_Work task_: Copy the entries below exactly, but only from the line containing "You are a GUI" through the final line.

_Dataset records_:
-----
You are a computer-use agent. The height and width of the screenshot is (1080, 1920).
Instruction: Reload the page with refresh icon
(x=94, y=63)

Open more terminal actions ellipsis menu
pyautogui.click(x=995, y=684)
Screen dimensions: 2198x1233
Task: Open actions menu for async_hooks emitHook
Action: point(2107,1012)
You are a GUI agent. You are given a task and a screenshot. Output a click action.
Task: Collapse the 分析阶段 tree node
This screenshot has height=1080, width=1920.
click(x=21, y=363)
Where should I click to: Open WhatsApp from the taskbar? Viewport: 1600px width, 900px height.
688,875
-----
_Response area_:
You are a GUI agent. You are given a task and a screenshot. Output a click action.
Task: Collapse the 分析阶段 tree node
This screenshot has height=1080, width=1920.
click(x=21, y=363)
Where should I click to: Open WhatsApp from the taskbar? Viewport: 1600px width, 900px height.
688,875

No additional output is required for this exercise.